Continuing 30 Years of History
January 13, 2020 marks the 30th Anniversary of the inauguration of The Honorable L. Douglas Wilder, 66th Governor of the Commonwealth of Virginia. As we remember this historic day, we also look forward to celebrating Governor Wilder's continuing legacy with a day-long leadership symposium on Thursday, March 26 at Virginia Union University in partnership with VCU's Wilder School of Government and Public Affairs. L. Douglas Wilder: Continuing 30 Years of History, Then and Now will include lectures, panel discussions, and a keynote address by Governor Wilder. Students, faculty and community members are invited. More information about the Symposium and how to attend will be forthcoming.
"We are honored to partner with Virginia Union University to create this day-long exploration of important topics such as civic engagement, leadership and the 2020 elections," said Susan T. Gooden, interim dean of the Wilder School.
More About L. Douglas Wilder:
L. Douglas Wilder is the 66th governor of Virginia and a distinguished professor at the school that bears his name. A native of Richmond's historic Church Hill district, Wilder served as the commonwealth's chief executive officer from 1990 to 1994, and is the first African American to serve as governor of a U.S. state since Reconstruction, and the first elected African-American governor. Wilder graduated from Virginia Union University and served in the United States Army during the Korean War, where he earned a Bronze Star for heroism in ground combat. After the war, he attended Howard University School of Law, establishing a legal practice in Richmond shortly thereafter. He won election to the Virginia Senate in 1969 as a member of the Democratic Party and served five terms before taking office as the lieutenant governor of Virginia, becoming the first African American to hold statewide office in the commonwealth. Wilder’s historic success in the 1989 Virginia gubernatorial election made him a major and immediate influence in the U.S. political arena. He was commended for his sound fiscal management and balancing the state budget during difficult economic times. For two consecutive years under Wilder’s administration, Virginia was ranked as the best-managed state in the U.S. by Financial World magazine.

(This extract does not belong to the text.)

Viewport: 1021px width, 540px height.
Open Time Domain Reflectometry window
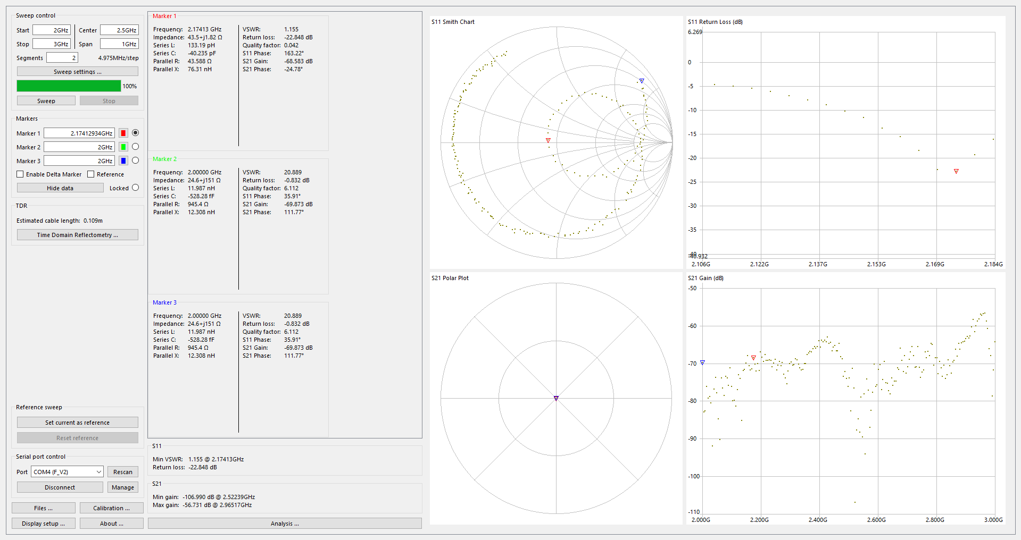78,235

Wilder returned to elective office in 2005, when he became the first directly-elected mayor of Richmond in over a half century, winning every precinct. Since leaving office in 2009, he has worked as a distinguished professor at the Wilder School where he lectures and hosts symposia, including the most recent, "Race in Academia." He is the recipient of numerous awards, including the NAACP’s prestigious Spingarn Medal, awarded 34 honorary degrees and citations of the highest order, e.g. Veterans of Foreign Wars, life member of several government and public service organizations, the author of “Son of Virginia: A Life in America’s Political Arena,” and a spokesperson on current issues - national, state, and local.